SCIENTIFIC and medi­cal critics filing comments with the NRC disagree. They are especially critical of the NRC’s environmental impact statement as overly optimistic as to the superi­ority of this pacemaker and too neglectful of the haz­ards. Any use of plutonium, a tiny 0.2 micrograms of which has given lung can­cer to animals, must be viewed with utmost caution.

It was only two years ago that an independent panel of specialists advised the National Heart and Lung Institute against even the experimental use of an artificial heart with an im­plantable plutonium-power­ed pump.

Containing SO grams of plutonium, such an artificial heart would pose risks to bystanders as well as pa­tients. One scientist com­mented that he would not want to sit between two peo­ple with such plutonium pumps for any length of time.

The proposed pacemaker contains less of the toxic plutonium —about 5OO milli­grams of plutonium of the 238 variety, which is not weapons-grade.

BUT CRITICS, such as as Dr. Dean Abrahamson of the University of Minneso­ta, say the latest non-nu­clear pacemakers will do just as good a job without such hazardous shortcom­ings. Dr. Abrahamson cites several studies of patients with conventional pacemak­ers to rebut the NRC posi­tion that a plutonium design will save lives on the oper­ating table.

Prof. Donald Geesaman, a leading authority on plu­tonium, believes that the radiation dose to patients (particularly younger, more susceptible patients), is a cumulative exposure that is unacceptable even if the device operates without any disintegration.

The NRC’s environmen­tal impact statement did not consider the effects of production and disposal of the pacer. The Oil, Chemi­cal and Atomic Workers Union wants to know why the statements ignored the potential effects to the peo­ple who would fabricate these units.

In the commission’s benefit-risk comparison, ad­vanced conventional pacers with comparable durability and much greater clinical testing than the plutonium pacemaker were not ade­quately discussed as alter­natives. Moreover, all pacers have a common limitation in their electrodes and wires.

PROF. Karl Z. Morgan, a prominent health physicist now at the Georgia Institute of Technology, advises stronger safeguards for any future user of plutonium pacemakers than those pro­posed by the NRC.

For example, he recom­mends that patients with radioactive pacers be tat­tooed for any emergency identification. An ID card or bracelet, he feels, would be inadequate. Dr. Abra­hamson thinks younger pa­tients of child-bearing age would be well-advised not to become parents.

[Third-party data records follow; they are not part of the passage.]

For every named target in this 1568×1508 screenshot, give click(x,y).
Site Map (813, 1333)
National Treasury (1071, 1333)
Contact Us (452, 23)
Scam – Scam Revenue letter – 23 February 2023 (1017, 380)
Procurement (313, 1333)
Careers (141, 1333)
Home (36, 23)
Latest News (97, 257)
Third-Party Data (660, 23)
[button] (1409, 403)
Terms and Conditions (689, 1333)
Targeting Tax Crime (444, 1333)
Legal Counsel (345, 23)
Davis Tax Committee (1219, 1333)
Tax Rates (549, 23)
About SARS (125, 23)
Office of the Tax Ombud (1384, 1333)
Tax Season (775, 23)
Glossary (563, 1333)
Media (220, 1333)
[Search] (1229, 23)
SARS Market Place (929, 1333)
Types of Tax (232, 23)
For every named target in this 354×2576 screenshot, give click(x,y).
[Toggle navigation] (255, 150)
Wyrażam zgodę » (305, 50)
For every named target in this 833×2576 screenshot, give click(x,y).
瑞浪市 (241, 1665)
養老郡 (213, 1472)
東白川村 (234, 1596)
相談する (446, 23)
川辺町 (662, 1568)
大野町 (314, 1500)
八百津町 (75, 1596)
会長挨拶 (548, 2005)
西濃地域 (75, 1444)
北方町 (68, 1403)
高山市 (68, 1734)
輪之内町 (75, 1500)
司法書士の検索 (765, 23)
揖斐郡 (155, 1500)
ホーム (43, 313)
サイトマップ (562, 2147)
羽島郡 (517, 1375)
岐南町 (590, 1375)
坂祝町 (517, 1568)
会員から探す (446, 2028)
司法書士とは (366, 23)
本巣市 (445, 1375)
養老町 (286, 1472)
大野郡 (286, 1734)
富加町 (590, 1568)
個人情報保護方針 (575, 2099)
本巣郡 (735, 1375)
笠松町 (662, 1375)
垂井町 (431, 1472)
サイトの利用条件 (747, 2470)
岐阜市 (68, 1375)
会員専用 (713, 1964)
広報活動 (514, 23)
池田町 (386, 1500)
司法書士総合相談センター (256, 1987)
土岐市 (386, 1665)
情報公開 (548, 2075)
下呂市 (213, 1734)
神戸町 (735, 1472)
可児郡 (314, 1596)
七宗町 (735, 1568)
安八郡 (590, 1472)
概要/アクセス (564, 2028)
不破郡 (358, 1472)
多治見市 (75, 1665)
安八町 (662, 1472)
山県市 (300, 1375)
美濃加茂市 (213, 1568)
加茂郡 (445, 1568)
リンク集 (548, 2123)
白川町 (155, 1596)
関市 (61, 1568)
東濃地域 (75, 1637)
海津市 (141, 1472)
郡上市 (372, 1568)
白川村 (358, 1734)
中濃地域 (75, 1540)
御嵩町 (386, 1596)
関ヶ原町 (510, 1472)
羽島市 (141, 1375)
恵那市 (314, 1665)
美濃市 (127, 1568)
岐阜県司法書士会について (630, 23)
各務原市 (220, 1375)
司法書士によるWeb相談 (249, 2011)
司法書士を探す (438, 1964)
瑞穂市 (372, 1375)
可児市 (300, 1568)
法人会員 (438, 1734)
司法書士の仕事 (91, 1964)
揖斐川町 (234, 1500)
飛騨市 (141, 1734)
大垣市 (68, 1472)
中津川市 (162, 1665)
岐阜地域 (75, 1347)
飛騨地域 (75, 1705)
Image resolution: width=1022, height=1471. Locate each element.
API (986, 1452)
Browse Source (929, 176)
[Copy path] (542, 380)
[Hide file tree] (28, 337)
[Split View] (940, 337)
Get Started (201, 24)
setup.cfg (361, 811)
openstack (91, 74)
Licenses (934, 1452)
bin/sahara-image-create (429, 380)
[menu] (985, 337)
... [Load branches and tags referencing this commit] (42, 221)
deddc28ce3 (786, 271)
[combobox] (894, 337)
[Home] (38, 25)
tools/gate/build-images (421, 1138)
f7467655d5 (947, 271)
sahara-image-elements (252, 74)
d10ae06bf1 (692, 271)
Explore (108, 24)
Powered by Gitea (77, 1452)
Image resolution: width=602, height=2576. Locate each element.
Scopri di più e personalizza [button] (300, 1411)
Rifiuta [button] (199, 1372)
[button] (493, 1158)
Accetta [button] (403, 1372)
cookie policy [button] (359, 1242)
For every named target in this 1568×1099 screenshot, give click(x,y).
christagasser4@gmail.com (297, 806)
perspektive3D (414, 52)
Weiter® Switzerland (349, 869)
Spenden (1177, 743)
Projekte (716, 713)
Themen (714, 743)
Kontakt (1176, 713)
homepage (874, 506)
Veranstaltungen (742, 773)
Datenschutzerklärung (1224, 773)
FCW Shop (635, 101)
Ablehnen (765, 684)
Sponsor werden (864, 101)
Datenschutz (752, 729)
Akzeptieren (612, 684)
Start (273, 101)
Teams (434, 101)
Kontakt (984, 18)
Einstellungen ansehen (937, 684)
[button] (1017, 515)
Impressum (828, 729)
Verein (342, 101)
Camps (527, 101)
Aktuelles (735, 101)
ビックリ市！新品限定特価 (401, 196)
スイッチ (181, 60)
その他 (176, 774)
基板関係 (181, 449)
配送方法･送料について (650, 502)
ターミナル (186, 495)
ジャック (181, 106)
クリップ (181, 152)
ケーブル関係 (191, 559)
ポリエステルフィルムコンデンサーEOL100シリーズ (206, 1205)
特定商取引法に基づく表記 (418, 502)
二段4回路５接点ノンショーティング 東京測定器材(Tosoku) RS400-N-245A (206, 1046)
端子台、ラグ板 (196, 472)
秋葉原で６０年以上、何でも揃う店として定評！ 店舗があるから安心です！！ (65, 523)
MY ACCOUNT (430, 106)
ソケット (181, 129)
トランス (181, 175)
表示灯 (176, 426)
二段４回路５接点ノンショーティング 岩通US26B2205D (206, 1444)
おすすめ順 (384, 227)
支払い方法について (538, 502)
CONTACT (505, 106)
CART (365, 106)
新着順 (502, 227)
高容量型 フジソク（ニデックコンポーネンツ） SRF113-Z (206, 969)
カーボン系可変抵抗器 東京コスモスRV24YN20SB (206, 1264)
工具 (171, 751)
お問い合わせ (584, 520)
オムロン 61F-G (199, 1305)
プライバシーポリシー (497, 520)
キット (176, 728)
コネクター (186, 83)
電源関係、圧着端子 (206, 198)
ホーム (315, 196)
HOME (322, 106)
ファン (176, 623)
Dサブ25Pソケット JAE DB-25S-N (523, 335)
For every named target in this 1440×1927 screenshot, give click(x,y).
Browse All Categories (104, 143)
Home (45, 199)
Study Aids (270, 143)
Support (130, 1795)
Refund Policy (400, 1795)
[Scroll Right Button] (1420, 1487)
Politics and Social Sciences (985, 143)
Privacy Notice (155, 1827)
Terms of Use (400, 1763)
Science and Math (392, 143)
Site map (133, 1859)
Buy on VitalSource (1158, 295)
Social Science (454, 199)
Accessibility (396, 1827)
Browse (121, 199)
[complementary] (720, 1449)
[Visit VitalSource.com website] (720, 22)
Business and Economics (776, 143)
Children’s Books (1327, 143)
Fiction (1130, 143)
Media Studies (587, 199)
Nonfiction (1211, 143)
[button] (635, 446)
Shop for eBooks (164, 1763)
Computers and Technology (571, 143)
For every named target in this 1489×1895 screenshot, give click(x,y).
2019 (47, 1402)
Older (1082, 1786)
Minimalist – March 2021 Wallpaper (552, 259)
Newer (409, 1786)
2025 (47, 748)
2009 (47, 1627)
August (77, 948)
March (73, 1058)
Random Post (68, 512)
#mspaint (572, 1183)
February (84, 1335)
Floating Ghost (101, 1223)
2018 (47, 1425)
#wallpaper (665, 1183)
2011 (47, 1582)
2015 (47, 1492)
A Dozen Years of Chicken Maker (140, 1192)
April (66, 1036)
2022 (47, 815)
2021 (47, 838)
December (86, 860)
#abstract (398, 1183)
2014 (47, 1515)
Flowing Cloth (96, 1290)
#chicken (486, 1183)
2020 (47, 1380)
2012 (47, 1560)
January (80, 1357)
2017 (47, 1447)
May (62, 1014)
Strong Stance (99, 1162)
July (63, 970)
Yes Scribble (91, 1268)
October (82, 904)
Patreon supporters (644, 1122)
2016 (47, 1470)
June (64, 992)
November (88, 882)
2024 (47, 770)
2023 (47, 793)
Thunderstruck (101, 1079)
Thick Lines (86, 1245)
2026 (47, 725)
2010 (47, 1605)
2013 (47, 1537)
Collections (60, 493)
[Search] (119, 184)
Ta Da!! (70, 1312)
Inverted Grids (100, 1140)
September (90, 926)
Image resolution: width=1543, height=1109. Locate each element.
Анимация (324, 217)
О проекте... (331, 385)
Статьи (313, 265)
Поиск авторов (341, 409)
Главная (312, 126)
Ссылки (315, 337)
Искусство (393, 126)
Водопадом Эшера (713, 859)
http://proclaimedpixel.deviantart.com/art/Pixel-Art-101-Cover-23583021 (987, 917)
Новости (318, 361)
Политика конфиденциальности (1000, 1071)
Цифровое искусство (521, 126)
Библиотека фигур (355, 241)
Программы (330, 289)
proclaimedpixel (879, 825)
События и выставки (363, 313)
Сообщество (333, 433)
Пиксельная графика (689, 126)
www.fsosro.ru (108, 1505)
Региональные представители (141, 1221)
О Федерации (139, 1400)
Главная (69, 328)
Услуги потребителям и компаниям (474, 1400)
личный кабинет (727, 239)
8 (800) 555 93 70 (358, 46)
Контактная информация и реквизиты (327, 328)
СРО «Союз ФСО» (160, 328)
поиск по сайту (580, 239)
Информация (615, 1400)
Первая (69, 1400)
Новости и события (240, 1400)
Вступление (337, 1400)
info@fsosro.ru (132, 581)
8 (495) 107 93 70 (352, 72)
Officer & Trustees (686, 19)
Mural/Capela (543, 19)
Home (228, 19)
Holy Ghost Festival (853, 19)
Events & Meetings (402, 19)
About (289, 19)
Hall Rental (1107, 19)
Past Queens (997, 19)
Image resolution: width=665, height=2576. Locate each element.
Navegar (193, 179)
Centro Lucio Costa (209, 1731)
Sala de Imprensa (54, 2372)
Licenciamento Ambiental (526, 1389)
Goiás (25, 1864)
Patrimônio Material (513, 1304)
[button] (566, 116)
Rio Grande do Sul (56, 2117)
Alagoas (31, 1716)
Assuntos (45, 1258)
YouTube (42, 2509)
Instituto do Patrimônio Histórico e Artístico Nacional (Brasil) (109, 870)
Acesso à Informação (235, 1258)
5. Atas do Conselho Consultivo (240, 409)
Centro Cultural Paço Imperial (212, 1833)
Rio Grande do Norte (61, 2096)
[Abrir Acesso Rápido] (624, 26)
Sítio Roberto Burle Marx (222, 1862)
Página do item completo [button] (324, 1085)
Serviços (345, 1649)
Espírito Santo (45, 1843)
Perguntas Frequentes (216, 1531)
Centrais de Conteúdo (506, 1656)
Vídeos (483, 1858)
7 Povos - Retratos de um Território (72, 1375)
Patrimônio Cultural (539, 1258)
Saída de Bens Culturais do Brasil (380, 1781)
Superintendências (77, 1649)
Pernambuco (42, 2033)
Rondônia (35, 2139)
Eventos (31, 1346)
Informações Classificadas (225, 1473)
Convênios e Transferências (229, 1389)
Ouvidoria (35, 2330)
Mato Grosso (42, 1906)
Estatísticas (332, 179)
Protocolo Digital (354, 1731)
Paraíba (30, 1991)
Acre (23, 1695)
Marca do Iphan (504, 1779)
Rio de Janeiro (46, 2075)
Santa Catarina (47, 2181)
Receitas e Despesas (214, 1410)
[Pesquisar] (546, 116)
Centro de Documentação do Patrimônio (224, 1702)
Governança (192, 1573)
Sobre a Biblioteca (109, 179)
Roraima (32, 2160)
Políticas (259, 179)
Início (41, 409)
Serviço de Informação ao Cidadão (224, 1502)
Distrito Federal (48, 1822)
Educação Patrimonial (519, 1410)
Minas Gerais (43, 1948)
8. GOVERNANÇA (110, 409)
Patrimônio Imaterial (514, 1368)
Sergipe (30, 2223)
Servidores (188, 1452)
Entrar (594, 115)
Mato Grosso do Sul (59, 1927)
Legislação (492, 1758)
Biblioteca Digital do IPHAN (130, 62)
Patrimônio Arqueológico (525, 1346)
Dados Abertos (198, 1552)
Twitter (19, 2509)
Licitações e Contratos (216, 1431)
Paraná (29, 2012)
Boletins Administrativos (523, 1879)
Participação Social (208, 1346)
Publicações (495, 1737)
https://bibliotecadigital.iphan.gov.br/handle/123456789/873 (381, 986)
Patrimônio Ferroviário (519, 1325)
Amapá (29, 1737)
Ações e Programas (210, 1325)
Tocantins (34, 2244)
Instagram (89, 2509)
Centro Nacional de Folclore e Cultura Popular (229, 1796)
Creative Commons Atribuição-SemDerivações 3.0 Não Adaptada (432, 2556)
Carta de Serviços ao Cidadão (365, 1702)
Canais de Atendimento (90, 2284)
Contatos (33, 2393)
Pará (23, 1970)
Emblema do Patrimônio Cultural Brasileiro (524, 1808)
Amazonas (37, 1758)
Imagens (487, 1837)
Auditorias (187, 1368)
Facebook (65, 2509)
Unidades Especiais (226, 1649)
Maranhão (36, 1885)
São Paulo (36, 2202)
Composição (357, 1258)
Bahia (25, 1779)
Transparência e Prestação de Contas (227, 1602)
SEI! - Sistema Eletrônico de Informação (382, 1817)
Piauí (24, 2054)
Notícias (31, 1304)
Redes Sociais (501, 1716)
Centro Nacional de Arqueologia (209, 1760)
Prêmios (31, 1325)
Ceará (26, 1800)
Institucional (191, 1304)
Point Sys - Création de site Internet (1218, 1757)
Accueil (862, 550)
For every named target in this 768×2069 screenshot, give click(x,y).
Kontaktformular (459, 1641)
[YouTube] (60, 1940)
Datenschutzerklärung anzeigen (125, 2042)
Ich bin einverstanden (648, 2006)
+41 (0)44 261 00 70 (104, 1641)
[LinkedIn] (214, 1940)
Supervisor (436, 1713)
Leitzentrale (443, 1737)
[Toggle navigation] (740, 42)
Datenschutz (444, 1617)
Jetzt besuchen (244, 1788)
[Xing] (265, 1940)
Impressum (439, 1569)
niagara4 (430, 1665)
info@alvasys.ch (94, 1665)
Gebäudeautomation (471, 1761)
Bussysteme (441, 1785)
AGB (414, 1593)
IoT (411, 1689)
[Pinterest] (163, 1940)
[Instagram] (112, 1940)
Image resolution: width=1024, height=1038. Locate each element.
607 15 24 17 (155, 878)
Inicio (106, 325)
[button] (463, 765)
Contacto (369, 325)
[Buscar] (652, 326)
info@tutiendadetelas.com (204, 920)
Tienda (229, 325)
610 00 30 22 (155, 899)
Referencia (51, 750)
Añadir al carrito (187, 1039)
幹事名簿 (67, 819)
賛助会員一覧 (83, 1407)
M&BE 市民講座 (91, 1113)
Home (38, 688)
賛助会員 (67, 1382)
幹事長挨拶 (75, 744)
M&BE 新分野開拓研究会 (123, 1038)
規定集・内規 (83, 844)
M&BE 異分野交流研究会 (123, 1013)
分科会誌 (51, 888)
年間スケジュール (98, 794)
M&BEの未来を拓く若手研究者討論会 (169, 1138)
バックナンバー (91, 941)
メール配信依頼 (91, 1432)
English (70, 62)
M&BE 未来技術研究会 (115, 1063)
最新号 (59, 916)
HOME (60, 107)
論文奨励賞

Should the NRC go ahead and license these pace­makers, licensing requests for other similarly powered products like plutonium-heated diving suits, plutonium-powered coffee-makers or wristwatches may not be far behind.

SEVERAL YEARS ago I heard a pro-nuclear power scientist say that citizens must be given a stake in nu­clear power if that technol­ogy were to flourish. Plutonium-powered consumer products as well as plutonium recycling for electric generating plants makes this indeed a ma­cabre vision.